Zaidi (Lipid Metabolism I/II) Flashcards
Fatty Acid Synthesis and precursor/end product
- occurs primarily in liver; also in adipose tissue, brain, kidneys, lactating mammary glands
- requires coordination between cytosolic and mitochondrial reactions
Precursor: Acetyl-CoA (2 carbon molecule)
End product: Palmitic Acid (16 carbon molecule)
3 phases of FA Synthesis
Phase 1: Cytosolic entry of Acetyl-CoA
- made in mitochondria/needed in cytoplasm
Phase 2: Generation of Malonyl-CoA
- Acetyl-CoA carboxylated to Malonyl-CoA
Phase 3: Fatty Acid Chain formation
- fatty acid synthase catalyzes 7 reactions to form palmitate
What is the most important substrate of Fatty Acid Synthesis?

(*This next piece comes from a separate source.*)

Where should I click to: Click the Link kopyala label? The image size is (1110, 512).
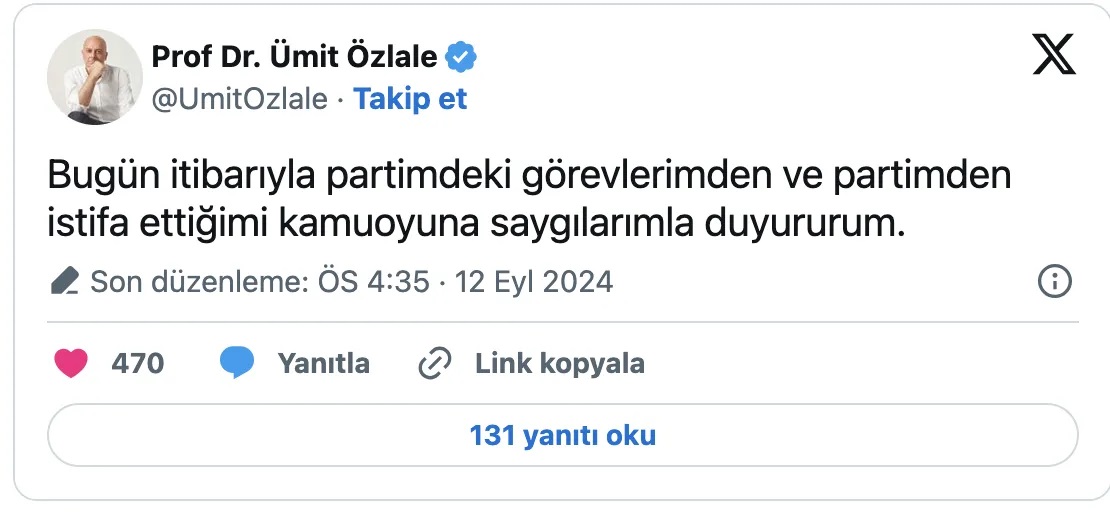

Malonyl-CoA –> RATE LIMITING STEP
Phase I: Cytosolic Entry of Acetyl-CoA
- oxaloacetate + Acetyl-CoA in mitochondria = citrate (citrate synthase)
- citrate shuttle moves citrate into cytoplasm
- ATP citrate lyase breaks citrate into Acetyl-CoA (FA synthesis in cytosol) and Oxaloacetate (+: glucose/insulin and -: PUFA/leptin)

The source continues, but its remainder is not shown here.